An evil piercer (aka lovely Clare’s employee)

A butcher (aka lovely Claire’s employee)

A stunned and happy girl

A stunned and happy girl

But so what?  Sometimes you have to be flexible and what DOLT (mea culpa) came up with the 13 year old thing in the first place and Venice really wants pierced ears and what better souvenir of 8 months on the road?  Claire’s to the rescue.  It is amazing that you can travel all over the world and if you set foot in a mall, there will be a Claire’s.

Offspring mutilated, we head off for education.  On the way, we find one of our favourite places of our trip.  The insane Dock Café – a honour box café.  Say what?  Listen – it is one of the hippest, most laid-back, artistic, sophisticated spaces I’ve been in.  And it is run by a conglomeration of Christian churches working together to offer a community space in the dockside.  Who could hope for anything better for Northern Ireland (or indeed for the world)?

belfast dock cafe

You are welcome to come hang out, take photos, bring your own food and drink or enjoy the food on offer.  Upon leaving, you simply drop your donation into the honour box.  Seriously.

belfast dock cafe2

belfast honour box worker

Our volunteer server apologizes for the slim pickings! Ridiculous! And everything was delicious.

We arrived at 2:30 pm and the volunteer actually apologized for the poor selection even though there were at least 8 choices of baked goods.  My favourite part (okay I loved everything but ONE of my favourite parts) was the fact that the place was full of university students chillaxing.  The vibe was awesome.
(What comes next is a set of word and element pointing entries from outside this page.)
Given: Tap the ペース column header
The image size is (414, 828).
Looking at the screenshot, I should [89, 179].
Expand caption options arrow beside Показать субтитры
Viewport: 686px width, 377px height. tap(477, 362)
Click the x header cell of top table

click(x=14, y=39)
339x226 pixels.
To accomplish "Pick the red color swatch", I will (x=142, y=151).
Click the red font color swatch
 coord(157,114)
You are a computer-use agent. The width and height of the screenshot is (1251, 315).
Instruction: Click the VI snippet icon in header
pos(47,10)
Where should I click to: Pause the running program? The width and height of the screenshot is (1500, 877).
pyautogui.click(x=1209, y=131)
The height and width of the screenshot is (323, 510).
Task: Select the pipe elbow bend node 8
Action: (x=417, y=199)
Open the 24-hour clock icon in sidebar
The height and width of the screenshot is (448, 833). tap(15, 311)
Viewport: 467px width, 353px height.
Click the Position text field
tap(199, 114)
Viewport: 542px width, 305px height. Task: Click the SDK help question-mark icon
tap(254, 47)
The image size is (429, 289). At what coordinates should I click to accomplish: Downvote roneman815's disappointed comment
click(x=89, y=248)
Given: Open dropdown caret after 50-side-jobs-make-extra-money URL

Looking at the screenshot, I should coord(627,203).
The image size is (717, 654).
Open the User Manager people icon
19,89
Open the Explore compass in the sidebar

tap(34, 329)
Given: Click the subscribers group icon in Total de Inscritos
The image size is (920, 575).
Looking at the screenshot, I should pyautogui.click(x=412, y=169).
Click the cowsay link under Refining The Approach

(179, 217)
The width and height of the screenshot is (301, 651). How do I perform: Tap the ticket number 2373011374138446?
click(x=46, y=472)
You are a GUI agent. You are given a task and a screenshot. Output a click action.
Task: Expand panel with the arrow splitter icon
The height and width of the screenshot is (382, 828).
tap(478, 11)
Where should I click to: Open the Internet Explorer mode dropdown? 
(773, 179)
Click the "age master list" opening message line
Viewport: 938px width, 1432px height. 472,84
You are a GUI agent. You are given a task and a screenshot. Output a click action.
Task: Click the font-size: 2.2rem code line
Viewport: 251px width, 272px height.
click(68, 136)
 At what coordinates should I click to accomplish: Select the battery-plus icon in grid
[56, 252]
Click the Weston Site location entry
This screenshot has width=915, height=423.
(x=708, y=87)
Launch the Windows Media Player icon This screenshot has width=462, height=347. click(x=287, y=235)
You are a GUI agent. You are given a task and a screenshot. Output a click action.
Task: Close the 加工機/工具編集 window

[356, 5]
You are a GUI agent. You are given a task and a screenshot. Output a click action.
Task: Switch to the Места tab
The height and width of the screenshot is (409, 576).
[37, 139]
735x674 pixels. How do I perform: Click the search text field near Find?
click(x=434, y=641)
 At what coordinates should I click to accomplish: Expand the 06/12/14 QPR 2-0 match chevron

The café is full of art (and students)

The café is full of art (and students)

A few steps later, we’re at the “Titanic Experience”.  What to say?  First off, they shouldn’t try so hard.  Second, they need to lower the price.  A family pass for two adults, two children cost over £38/$70!!!!  We took the bullet but I have to admit I was prepared to hate it.  The price is crazy, you have to book in advance for a timed ticket and it seemed very gimicky.  After a few hours experiencing the “Experience”, I really wasn’t sure what I thought.  The museum is excellent, no doubt about it.  It does, however, seem slightly confused: part serious interpretation, part high tech wizardry.  At its worst, the gagetry feels superfluous, at its best, it’s genious.

Statue with “Experience” in background

Statue with “Experience” in background

We find out that it cost £77 million to build the museum, which, in today’s dollars is slightly higher than what it cost to build the actual Titanic.  Hmm.  When I look back on our experience today, I might possibly concede that it was worth it.  A big part of that is the outdoor space around the “Experience” which can be visited for free.  The whole site is special because the Titanic was actually built here and you can walk around the shipyards and see all kinds of things.  Like the tender (only surviving White Star ship) that was moored in Cherbourg, France and which ferried passengers onto the Titanic, when it stopped there on its maiden voyage.

White Star tender

White Star tender

To me, the most striking thing about the museum is that it is so good and so huge.  There is no way to visit and absorb it all in one visit.  IMHO, the administration should offer an incentive to visitors to come over repeat visits.  And they should lower the price while they’re at it.  We left 2 kids behind just because it wasn’t at all affordable to bring them along.  The staff at Claire’s had never visited because it was too expensive.

Outline of where Titanic was built, Belfast

Outline of where Titanic was built, Belfast

I leave you with a little food for thought…  After 8 months of travel, Fahbio has declared Northern Ireland to be one of his favourite places.  Possibly his favourite place.  More than Macedonia!  More than Belgrade!  I also loved Northern Ireland but was speechless at this news.  How on earth (see what I did there?) could he choose just one?  I asked him why he felt that way and he said that there was just so much to see and do here.  I suspect it also has to do with how unpretentious and funny the Irish are.  I also think it has to do with the fact that it is all English here so Fahbio can access information directly without having to use SWMBO-Translate.